(Records contained in a dataset)
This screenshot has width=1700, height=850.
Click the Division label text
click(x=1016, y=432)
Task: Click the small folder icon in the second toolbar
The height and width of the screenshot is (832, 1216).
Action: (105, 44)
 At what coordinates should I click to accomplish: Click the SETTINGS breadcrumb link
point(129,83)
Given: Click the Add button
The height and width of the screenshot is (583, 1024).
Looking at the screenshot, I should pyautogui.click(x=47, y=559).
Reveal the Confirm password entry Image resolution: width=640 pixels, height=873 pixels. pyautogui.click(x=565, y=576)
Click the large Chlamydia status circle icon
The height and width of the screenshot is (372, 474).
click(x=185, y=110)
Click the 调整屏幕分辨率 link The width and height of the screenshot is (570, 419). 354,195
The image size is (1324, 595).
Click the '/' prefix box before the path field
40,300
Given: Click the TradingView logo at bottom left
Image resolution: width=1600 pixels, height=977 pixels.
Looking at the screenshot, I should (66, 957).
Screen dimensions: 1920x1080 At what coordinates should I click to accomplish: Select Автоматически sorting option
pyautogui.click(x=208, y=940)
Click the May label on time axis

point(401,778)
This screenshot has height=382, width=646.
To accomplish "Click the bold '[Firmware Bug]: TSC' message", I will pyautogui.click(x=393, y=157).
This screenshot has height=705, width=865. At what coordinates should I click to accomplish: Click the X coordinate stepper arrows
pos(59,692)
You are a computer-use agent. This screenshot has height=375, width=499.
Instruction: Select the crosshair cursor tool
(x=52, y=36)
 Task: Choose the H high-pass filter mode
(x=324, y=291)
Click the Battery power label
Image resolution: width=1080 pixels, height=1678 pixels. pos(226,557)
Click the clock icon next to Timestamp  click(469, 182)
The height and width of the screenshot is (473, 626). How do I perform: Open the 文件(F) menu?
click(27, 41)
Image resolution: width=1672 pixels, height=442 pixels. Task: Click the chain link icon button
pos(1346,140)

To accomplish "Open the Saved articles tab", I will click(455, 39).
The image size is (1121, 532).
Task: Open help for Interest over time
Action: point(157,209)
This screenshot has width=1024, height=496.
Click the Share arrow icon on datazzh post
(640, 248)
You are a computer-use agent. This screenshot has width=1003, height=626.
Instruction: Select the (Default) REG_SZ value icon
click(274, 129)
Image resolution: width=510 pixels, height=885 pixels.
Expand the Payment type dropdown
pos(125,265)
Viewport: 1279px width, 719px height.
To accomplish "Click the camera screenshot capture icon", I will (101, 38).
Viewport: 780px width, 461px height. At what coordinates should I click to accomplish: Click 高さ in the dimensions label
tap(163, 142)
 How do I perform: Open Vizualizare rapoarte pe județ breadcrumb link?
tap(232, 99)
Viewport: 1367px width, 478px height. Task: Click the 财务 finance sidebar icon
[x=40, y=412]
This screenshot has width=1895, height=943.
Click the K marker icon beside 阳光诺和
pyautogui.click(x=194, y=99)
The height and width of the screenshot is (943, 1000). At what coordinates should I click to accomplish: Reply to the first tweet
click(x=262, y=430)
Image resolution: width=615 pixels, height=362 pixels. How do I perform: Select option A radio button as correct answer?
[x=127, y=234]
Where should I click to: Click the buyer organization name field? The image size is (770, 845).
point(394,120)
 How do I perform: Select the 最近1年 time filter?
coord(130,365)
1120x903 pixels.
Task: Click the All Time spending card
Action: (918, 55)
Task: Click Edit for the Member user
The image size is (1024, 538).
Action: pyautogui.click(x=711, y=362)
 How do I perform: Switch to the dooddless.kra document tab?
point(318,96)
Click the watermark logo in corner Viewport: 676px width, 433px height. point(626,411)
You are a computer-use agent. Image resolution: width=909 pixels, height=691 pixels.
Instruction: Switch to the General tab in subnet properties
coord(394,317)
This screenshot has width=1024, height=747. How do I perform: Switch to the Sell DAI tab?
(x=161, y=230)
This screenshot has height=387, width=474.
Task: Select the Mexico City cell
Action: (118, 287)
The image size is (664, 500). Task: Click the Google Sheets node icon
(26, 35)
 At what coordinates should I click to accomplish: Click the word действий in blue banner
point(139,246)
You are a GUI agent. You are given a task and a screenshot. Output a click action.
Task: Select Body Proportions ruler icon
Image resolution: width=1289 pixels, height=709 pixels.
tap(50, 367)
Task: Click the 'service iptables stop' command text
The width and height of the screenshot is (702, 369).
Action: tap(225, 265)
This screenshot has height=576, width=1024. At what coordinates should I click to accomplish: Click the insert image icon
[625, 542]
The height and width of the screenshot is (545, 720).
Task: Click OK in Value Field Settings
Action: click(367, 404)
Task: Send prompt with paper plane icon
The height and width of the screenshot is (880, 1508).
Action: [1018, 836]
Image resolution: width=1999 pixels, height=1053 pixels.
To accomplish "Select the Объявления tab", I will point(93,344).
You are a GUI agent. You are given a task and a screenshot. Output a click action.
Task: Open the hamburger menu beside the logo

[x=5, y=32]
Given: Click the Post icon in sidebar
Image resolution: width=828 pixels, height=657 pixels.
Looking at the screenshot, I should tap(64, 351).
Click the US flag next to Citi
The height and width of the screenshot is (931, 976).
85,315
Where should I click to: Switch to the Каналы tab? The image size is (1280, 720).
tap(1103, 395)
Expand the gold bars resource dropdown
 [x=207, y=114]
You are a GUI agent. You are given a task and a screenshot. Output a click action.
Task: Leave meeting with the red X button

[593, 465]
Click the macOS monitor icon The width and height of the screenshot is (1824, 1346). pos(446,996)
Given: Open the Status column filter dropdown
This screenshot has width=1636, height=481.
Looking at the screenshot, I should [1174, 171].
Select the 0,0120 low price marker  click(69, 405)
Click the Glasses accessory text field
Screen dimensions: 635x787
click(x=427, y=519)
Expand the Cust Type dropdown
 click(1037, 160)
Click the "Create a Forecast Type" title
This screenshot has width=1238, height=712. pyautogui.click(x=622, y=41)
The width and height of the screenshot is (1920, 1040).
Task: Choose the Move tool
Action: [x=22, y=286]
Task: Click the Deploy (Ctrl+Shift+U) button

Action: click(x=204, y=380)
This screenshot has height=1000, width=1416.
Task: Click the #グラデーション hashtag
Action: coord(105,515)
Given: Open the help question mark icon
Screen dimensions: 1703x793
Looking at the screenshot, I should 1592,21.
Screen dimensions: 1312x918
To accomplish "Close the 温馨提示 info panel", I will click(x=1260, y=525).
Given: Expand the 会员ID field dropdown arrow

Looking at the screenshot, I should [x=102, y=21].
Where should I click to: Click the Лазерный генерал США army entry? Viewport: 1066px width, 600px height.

## TASK DESCRIPTION
The records above should be repeated word for word.

## SOLUTION TO THE EXERCISE
This screenshot has width=1700, height=850.
Click the Division label text
click(x=1016, y=432)
Task: Click the small folder icon in the second toolbar
The height and width of the screenshot is (832, 1216).
Action: (105, 44)
 At what coordinates should I click to accomplish: Click the SETTINGS breadcrumb link
point(129,83)
Given: Click the Add button
The height and width of the screenshot is (583, 1024).
Looking at the screenshot, I should pyautogui.click(x=47, y=559).
Reveal the Confirm password entry Image resolution: width=640 pixels, height=873 pixels. pyautogui.click(x=565, y=576)
Click the large Chlamydia status circle icon
The height and width of the screenshot is (372, 474).
click(x=185, y=110)
Click the 调整屏幕分辨率 link The width and height of the screenshot is (570, 419). 354,195
The image size is (1324, 595).
Click the '/' prefix box before the path field
40,300
Given: Click the TradingView logo at bottom left
Image resolution: width=1600 pixels, height=977 pixels.
Looking at the screenshot, I should (66, 957).
Screen dimensions: 1920x1080 At what coordinates should I click to accomplish: Select Автоматически sorting option
pyautogui.click(x=208, y=940)
Click the May label on time axis

point(401,778)
This screenshot has height=382, width=646.
To accomplish "Click the bold '[Firmware Bug]: TSC' message", I will pyautogui.click(x=393, y=157).
This screenshot has height=705, width=865. At what coordinates should I click to accomplish: Click the X coordinate stepper arrows
pos(59,692)
You are a computer-use agent. This screenshot has height=375, width=499.
Instruction: Select the crosshair cursor tool
(x=52, y=36)
 Task: Choose the H high-pass filter mode
(x=324, y=291)
Click the Battery power label
Image resolution: width=1080 pixels, height=1678 pixels. pos(226,557)
Click the clock icon next to Timestamp  click(469, 182)
The height and width of the screenshot is (473, 626). How do I perform: Open the 文件(F) menu?
click(27, 41)
Image resolution: width=1672 pixels, height=442 pixels. Task: Click the chain link icon button
pos(1346,140)

To accomplish "Open the Saved articles tab", I will click(455, 39).
The image size is (1121, 532).
Task: Open help for Interest over time
Action: point(157,209)
This screenshot has width=1024, height=496.
Click the Share arrow icon on datazzh post
(640, 248)
You are a computer-use agent. This screenshot has width=1003, height=626.
Instruction: Select the (Default) REG_SZ value icon
click(274, 129)
Image resolution: width=510 pixels, height=885 pixels.
Expand the Payment type dropdown
pos(125,265)
Viewport: 1279px width, 719px height.
To accomplish "Click the camera screenshot capture icon", I will (101, 38).
Viewport: 780px width, 461px height. At what coordinates should I click to accomplish: Click 高さ in the dimensions label
tap(163, 142)
 How do I perform: Open Vizualizare rapoarte pe județ breadcrumb link?
tap(232, 99)
Viewport: 1367px width, 478px height. Task: Click the 财务 finance sidebar icon
[x=40, y=412]
This screenshot has width=1895, height=943.
Click the K marker icon beside 阳光诺和
pyautogui.click(x=194, y=99)
The height and width of the screenshot is (943, 1000). At what coordinates should I click to accomplish: Reply to the first tweet
click(x=262, y=430)
Image resolution: width=615 pixels, height=362 pixels. How do I perform: Select option A radio button as correct answer?
[x=127, y=234]
Where should I click to: Click the buyer organization name field? The image size is (770, 845).
point(394,120)
 How do I perform: Select the 最近1年 time filter?
coord(130,365)
1120x903 pixels.
Task: Click the All Time spending card
Action: (918, 55)
Task: Click Edit for the Member user
The image size is (1024, 538).
Action: pyautogui.click(x=711, y=362)
 How do I perform: Switch to the dooddless.kra document tab?
point(318,96)
Click the watermark logo in corner Viewport: 676px width, 433px height. point(626,411)
You are a computer-use agent. Image resolution: width=909 pixels, height=691 pixels.
Instruction: Switch to the General tab in subnet properties
coord(394,317)
This screenshot has width=1024, height=747. How do I perform: Switch to the Sell DAI tab?
(x=161, y=230)
This screenshot has height=387, width=474.
Task: Select the Mexico City cell
Action: (118, 287)
The image size is (664, 500). Task: Click the Google Sheets node icon
(26, 35)
 At what coordinates should I click to accomplish: Click the word действий in blue banner
point(139,246)
You are a GUI agent. You are given a task and a screenshot. Output a click action.
Task: Select Body Proportions ruler icon
Image resolution: width=1289 pixels, height=709 pixels.
tap(50, 367)
Task: Click the 'service iptables stop' command text
The width and height of the screenshot is (702, 369).
Action: tap(225, 265)
This screenshot has height=576, width=1024. At what coordinates should I click to accomplish: Click the insert image icon
[625, 542]
The height and width of the screenshot is (545, 720).
Task: Click OK in Value Field Settings
Action: click(367, 404)
Task: Send prompt with paper plane icon
The height and width of the screenshot is (880, 1508).
Action: [1018, 836]
Image resolution: width=1999 pixels, height=1053 pixels.
To accomplish "Select the Объявления tab", I will point(93,344).
You are a GUI agent. You are given a task and a screenshot. Output a click action.
Task: Open the hamburger menu beside the logo

[x=5, y=32]
Given: Click the Post icon in sidebar
Image resolution: width=828 pixels, height=657 pixels.
Looking at the screenshot, I should tap(64, 351).
Click the US flag next to Citi
The height and width of the screenshot is (931, 976).
85,315
Where should I click to: Switch to the Каналы tab? The image size is (1280, 720).
tap(1103, 395)
Expand the gold bars resource dropdown
 [x=207, y=114]
You are a GUI agent. You are given a task and a screenshot. Output a click action.
Task: Leave meeting with the red X button

[593, 465]
Click the macOS monitor icon The width and height of the screenshot is (1824, 1346). pos(446,996)
Given: Open the Status column filter dropdown
This screenshot has width=1636, height=481.
Looking at the screenshot, I should [1174, 171].
Select the 0,0120 low price marker  click(69, 405)
Click the Glasses accessory text field
Screen dimensions: 635x787
click(x=427, y=519)
Expand the Cust Type dropdown
 click(1037, 160)
Click the "Create a Forecast Type" title
This screenshot has width=1238, height=712. pyautogui.click(x=622, y=41)
The width and height of the screenshot is (1920, 1040).
Task: Choose the Move tool
Action: [x=22, y=286]
Task: Click the Deploy (Ctrl+Shift+U) button

Action: click(x=204, y=380)
This screenshot has height=1000, width=1416.
Task: Click the #グラデーション hashtag
Action: coord(105,515)
Given: Open the help question mark icon
Screen dimensions: 1703x793
Looking at the screenshot, I should 1592,21.
Screen dimensions: 1312x918
To accomplish "Close the 温馨提示 info panel", I will click(x=1260, y=525).
Given: Expand the 会员ID field dropdown arrow

Looking at the screenshot, I should [x=102, y=21].
Where should I click to: Click the Лазерный генерал США army entry? Viewport: 1066px width, 600px height.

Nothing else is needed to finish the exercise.